If it is not enabled, then the RR setup is skipped.
This Ansible role identifies the physical racks and locates the management nodes in it. The Hardware State Manager (HSM) is queried for information on all of the management NCNs. This information is used to create a mapping between the xnames of the management NCNs and the xnames of the physical racks that contain them.
The System Layout Service (SLS) is used to map these management node xnames to the corresponding Kubernetes and storage node names. This mapping of rack xnames to Kubernetes and storage node hostnames is stored in the below format as a JSON file to be consumed by the Kubernetes and Ceph zoning modules later.
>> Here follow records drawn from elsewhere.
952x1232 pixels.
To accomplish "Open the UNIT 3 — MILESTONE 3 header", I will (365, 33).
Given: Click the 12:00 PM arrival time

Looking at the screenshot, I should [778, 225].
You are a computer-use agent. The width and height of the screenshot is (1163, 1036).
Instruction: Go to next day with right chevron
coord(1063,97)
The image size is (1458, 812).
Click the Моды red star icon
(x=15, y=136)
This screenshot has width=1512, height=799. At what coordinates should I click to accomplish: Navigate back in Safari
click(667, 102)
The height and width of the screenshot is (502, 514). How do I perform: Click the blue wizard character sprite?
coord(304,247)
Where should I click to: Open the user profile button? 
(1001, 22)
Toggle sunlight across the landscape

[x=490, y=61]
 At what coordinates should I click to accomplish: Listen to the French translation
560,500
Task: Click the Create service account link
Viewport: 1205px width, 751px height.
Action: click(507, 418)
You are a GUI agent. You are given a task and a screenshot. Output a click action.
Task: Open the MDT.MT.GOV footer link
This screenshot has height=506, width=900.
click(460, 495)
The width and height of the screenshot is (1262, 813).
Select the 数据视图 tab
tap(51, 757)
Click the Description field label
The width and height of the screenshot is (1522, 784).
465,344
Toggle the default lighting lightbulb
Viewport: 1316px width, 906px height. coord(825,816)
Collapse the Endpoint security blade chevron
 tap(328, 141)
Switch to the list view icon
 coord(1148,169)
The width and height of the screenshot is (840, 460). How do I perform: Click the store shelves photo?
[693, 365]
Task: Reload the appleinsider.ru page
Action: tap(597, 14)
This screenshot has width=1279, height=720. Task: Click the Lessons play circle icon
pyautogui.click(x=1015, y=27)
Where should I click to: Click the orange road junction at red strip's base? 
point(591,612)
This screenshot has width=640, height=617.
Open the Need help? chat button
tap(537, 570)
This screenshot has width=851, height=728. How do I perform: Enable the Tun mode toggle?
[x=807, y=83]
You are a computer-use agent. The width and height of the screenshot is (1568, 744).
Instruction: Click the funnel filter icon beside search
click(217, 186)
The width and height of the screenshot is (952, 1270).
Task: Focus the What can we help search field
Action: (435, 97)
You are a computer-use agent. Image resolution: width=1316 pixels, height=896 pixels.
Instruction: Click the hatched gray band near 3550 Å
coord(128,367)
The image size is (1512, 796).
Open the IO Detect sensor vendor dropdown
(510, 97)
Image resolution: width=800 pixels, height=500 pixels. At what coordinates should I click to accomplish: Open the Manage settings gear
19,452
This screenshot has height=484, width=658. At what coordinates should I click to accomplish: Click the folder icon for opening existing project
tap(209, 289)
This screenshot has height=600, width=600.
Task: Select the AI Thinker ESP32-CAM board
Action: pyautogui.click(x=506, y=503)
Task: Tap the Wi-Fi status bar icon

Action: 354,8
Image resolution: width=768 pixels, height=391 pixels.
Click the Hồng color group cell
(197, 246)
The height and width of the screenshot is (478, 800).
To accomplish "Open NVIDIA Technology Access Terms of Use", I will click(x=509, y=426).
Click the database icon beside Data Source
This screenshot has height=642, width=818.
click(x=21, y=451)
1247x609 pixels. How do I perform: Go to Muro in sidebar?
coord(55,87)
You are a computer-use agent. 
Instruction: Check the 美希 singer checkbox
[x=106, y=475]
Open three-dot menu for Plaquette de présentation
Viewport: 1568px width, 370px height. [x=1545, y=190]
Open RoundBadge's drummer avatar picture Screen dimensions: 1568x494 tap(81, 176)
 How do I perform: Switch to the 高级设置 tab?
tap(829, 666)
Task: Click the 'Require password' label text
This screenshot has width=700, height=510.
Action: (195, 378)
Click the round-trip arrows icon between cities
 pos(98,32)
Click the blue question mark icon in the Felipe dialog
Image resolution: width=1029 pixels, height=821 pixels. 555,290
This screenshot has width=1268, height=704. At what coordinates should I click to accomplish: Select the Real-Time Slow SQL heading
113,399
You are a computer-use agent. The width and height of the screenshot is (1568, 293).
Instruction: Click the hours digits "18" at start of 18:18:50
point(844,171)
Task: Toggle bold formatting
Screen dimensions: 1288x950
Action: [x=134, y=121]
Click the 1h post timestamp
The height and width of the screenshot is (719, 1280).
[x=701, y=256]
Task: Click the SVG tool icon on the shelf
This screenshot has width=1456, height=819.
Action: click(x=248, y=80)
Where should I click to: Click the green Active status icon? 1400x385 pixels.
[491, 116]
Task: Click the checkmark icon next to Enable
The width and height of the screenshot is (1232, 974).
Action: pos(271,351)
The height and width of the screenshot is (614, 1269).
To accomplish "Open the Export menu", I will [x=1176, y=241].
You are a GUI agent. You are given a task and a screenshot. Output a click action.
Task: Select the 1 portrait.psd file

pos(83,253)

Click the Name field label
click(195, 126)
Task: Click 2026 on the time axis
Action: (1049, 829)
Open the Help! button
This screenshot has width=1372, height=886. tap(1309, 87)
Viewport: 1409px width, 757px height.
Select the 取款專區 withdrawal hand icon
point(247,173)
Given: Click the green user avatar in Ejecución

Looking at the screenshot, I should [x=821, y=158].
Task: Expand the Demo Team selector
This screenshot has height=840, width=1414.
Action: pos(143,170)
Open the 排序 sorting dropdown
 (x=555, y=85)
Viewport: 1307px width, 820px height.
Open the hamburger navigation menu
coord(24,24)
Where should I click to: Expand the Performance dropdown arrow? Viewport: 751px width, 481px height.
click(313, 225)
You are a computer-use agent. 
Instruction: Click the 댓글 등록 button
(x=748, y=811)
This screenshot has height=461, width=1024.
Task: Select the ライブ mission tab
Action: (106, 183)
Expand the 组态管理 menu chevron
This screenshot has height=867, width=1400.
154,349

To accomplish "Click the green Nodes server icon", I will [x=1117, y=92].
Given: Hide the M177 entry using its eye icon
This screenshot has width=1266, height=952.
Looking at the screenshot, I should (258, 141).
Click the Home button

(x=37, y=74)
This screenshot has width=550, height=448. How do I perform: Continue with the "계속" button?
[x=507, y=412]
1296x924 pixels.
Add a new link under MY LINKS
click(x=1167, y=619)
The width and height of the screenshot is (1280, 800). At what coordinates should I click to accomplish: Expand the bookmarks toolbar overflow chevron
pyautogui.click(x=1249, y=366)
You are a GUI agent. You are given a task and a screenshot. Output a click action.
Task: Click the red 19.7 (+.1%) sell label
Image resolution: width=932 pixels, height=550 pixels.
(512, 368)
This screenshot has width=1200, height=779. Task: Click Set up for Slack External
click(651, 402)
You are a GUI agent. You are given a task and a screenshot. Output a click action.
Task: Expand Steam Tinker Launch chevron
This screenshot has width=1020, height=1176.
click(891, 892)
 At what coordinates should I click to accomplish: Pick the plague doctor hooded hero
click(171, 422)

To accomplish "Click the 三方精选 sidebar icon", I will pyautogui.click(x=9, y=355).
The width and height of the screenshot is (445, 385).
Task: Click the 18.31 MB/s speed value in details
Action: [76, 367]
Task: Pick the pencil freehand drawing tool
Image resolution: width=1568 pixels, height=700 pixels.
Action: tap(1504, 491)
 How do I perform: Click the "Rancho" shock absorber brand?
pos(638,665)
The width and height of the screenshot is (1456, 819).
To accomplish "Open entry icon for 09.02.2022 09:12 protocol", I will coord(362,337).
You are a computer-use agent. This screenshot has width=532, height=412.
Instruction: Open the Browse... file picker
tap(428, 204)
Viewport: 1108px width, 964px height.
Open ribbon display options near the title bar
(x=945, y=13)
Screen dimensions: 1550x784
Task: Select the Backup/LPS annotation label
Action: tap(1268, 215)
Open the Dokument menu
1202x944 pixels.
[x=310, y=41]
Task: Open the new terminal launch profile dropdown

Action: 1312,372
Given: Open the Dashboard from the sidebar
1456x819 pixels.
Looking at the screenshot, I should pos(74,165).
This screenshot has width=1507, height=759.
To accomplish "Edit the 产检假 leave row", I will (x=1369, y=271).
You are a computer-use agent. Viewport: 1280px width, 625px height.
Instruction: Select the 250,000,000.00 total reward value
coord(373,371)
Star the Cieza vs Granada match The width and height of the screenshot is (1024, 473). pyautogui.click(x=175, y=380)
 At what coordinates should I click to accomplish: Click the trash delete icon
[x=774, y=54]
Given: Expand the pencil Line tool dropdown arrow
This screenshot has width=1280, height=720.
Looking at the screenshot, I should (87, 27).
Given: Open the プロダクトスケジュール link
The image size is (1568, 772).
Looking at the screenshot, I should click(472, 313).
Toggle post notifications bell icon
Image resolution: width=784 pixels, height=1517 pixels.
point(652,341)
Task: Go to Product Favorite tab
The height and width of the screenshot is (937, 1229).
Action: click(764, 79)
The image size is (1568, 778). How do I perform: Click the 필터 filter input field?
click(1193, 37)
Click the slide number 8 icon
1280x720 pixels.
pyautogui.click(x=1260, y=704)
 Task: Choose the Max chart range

Example of JSON file containing rack to management NCN hostname mapping:
{
"x3000": [
"ncn-m001",
"ncn-w001",
"ncn-w004",
"ncn-w007",
"ncn-s001"
],
"x3001": [
"ncn-m002",
"ncn-w002",
"ncn-w006",
"ncn-w005",
"ncn-w008",
"ncn-s003"
],
"x3002": [
"ncn-m003",
"ncn-w003",
"ncn-w009",
"ncn-s002",
"ncn-s004"
]
}
This Ansible role uses the discovery results from Placement discovery and validates whether the current placement meets the required criteria for enabling rack resiliency.
The placement validation algorithm, as shown in the flow chart above, decides whether the current placement of management nodes is suitable for enabling rack resiliency. If it is found that the current placement is not suitable for rack resiliency, the validation fails.
This module also evaluates if managed nodes are present in the management rack and informational messages are generated for the same.
Note: Slingshot switch placement discovery and validation is not included in this process.
The below stage is used to setup Kubernetes zones.
This Ansible role uses the discovery results from Placement discovery and applies Kubernetes zoning for master and worker nodes. For more information, see Kubernetes zones.
The below stages are used to setup the Ceph zones and update Ceph HAproxy configuration.
This Ansible role uses the discovery results from Placement discovery and applies Ceph zoning for storage nodes. Along with creating zones for Ceph storage nodes, zones for the Ceph services are also created. For more information, see Ceph zones.
This Ansible role updates Ceph HAproxy configuration with latest information after performing
Ceph zoning. It also updates ceph.conf
with latest configuration, on all storage nodes.